Please repeat every record below exactly as written, but leave out the pictures.

* * * * * * *

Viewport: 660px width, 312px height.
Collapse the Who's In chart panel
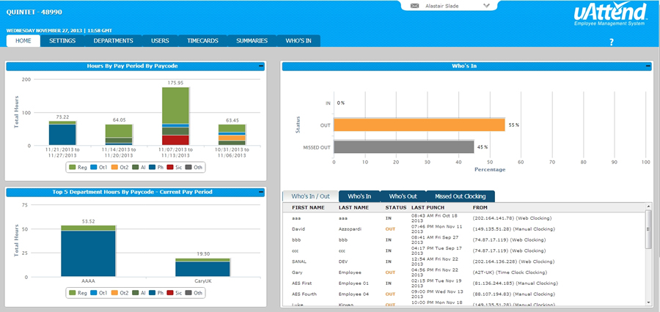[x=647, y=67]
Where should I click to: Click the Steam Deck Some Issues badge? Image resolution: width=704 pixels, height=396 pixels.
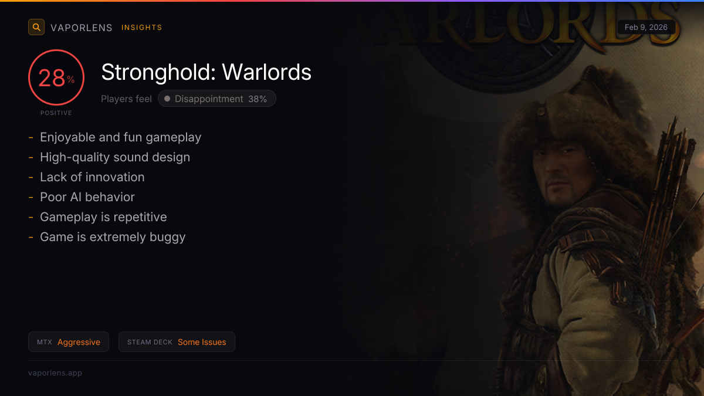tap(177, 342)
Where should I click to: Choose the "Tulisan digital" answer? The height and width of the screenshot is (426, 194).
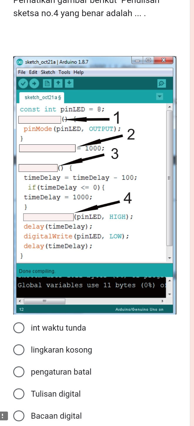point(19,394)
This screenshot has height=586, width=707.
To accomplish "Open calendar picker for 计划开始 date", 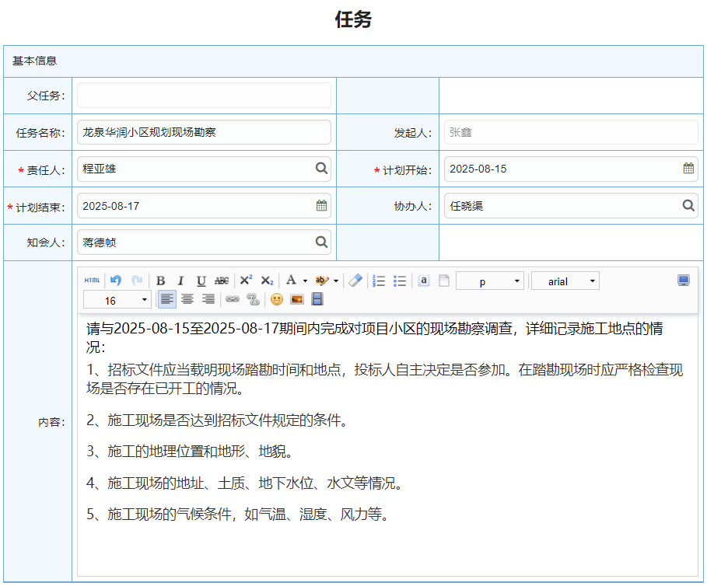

* * * * * * *

__WRITTEN ANSWER__:
Viewport: 660px width, 312px height.
Collapse the Who's In chart panel
[x=647, y=67]
Where should I click to: Click the Steam Deck Some Issues badge? Image resolution: width=704 pixels, height=396 pixels.
tap(177, 342)
Where should I click to: Choose the "Tulisan digital" answer? The height and width of the screenshot is (426, 194).
point(19,394)
This screenshot has height=586, width=707.
To accomplish "Open calendar picker for 计划开始 date", 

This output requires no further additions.